2017年10月13日金曜日

山の報告です その五十六




 第一夜。大きいテントからは若者の楽しげな声が漏れ聞こえる。
「オリーブオイルを大匙3杯か」
「わー、美味しそう!」
 あたしと山登りする人間は、美味しそう!なんて言葉とは全く無縁なのだ。思えば気の毒ではあるけど、登る事に全て集中するので(詰まり余裕が無い)致し方ない。
 持参の缶チューハイがやけに効く。粗末な夕食の後でジョニ黒をチビチビやる。山でやる為に飲まずに取って置いた物だ。うーん、慎ましいですなあ。
 急激に冷え込んで来た。セーターを着込んではいるが、夏用のペラペラなシェラフでは寒くてかなわない。ウトウトしたかどうかで零時になり、仕方なくウイスキーをガブッとやる。それで少しは寝たかもしれない。
 大きいテントの諸君が何やら用意を始めた。時計を見ると二時だ。眠れない侭横になっていたが、寒くて堪らなく起きる事にする。四時一寸と前だった。入口を開けると真ん中にずっしりオリオンが鎮座ましましていた。そして一面の星空だ。やったー、ド快晴だ!
 トイレへ向かうと丁度大きいテントの諸君がヘッドライトを点けて出発だ。テントを置いて下って行くので、多分焼岳だろう。
 五時半、サブザックを背に明るくなった登山道を歩き出した。セーターは脱いだので、網シャツとカッターだけだ。霜が凍っていたので明け方の気温は氷点下だったろう。歩き始めた時点でも氷点下という訳だ。

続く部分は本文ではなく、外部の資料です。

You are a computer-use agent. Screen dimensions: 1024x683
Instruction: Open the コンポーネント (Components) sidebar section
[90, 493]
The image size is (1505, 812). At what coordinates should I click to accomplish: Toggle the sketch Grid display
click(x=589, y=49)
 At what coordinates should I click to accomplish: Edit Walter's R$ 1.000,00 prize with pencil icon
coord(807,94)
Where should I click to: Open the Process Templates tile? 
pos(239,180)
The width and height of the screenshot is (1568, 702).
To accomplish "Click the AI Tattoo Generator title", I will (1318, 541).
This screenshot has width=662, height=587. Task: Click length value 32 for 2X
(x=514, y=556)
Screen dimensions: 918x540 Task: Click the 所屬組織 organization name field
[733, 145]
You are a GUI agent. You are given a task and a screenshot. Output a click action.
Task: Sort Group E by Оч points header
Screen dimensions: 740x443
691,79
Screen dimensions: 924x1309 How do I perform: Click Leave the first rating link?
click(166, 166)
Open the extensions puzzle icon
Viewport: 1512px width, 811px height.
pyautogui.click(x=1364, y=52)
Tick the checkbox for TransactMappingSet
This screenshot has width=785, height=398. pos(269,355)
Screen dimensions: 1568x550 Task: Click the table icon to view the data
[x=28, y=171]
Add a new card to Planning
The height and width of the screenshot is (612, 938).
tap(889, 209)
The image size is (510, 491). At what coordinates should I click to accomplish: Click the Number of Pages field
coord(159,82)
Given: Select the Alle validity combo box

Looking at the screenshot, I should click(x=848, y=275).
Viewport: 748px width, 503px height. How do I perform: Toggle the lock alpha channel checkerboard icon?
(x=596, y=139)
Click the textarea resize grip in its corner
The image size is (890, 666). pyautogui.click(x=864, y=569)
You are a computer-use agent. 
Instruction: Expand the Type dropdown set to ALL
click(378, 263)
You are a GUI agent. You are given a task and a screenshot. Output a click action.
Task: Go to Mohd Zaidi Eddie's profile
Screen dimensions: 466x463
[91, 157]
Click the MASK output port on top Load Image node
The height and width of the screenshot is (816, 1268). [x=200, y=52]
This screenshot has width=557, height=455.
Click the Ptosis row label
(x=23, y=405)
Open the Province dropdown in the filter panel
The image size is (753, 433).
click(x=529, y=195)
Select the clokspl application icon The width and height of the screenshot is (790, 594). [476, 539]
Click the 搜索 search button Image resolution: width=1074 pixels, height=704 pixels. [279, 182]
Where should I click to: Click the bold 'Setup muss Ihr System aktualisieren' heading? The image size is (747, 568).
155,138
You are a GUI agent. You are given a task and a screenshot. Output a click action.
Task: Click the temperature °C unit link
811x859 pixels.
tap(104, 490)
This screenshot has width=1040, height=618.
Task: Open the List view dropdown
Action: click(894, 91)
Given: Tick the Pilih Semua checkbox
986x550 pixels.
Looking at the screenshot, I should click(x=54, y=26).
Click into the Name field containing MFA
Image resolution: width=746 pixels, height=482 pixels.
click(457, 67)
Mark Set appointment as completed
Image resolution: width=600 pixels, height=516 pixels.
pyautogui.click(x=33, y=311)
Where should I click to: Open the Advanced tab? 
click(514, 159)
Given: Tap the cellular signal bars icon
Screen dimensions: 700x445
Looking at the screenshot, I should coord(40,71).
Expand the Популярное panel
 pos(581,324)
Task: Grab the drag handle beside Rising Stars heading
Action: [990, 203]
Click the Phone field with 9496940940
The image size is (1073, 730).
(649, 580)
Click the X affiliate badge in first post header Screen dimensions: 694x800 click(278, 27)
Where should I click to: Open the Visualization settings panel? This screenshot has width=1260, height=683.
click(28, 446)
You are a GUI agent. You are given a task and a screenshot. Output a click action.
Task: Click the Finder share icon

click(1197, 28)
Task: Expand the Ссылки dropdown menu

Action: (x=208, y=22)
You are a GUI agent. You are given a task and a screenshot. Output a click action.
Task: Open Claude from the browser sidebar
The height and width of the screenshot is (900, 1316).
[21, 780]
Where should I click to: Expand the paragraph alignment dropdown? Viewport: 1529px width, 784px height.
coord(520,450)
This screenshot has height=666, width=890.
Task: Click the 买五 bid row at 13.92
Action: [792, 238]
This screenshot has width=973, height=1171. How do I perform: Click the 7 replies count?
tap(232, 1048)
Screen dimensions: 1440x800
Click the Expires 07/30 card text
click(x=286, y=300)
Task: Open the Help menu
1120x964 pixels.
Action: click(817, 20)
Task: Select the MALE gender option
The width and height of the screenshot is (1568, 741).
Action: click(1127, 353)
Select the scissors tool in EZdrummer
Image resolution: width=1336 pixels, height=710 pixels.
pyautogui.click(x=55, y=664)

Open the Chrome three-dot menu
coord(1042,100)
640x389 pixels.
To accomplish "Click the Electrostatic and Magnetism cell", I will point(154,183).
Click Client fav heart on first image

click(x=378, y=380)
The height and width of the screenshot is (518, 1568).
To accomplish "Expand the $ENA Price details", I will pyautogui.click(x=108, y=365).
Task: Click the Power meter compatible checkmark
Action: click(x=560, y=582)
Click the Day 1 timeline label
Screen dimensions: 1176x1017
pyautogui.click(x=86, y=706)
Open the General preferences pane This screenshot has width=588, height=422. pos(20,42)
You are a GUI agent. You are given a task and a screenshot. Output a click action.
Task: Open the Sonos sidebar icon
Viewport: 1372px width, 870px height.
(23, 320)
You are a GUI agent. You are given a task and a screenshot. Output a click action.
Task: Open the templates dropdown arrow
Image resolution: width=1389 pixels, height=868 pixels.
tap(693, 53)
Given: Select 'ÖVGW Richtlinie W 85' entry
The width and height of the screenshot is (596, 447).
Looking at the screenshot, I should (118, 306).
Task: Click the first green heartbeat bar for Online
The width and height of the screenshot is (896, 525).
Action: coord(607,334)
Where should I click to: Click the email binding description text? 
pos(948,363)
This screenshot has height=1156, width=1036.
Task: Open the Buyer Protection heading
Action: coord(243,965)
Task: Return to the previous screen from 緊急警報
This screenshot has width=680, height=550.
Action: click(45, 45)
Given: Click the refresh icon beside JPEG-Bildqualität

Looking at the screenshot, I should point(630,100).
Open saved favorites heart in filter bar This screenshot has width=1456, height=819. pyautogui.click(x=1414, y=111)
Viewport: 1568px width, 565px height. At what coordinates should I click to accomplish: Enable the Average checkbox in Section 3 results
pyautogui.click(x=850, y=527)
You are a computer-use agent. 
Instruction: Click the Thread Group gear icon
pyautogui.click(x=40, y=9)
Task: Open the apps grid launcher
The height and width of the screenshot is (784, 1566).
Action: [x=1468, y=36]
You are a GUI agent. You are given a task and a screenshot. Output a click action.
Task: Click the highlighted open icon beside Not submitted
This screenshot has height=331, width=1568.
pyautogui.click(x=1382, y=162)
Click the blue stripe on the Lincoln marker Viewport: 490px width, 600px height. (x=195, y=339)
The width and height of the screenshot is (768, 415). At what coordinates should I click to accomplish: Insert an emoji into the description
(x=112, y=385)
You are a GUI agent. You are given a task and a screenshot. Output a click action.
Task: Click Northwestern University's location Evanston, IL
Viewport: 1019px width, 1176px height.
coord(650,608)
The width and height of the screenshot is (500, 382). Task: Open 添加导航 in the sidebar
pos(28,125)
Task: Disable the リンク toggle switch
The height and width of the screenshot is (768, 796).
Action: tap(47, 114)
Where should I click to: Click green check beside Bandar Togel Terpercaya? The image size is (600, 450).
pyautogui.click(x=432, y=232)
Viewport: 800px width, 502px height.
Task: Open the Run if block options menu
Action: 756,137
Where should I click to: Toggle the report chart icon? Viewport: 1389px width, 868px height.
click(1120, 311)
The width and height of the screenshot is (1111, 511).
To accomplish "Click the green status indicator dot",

 ポツポツと登山者が見える。取り敢えず独標を目指す。記憶では直ぐ其処だったが、結構登らされる。地図上で一時間半なんだから当然だ。
 一寸と岩場っぽくなったら独標だった。写真は独標からの笠ヶ岳、朝日が丁度当たって来た。
 独標には先を行く女性と大声で話している男性(あたしと同世代かな)がいる。目の前には西穂へ続く岩稜が姿を現している。続きます。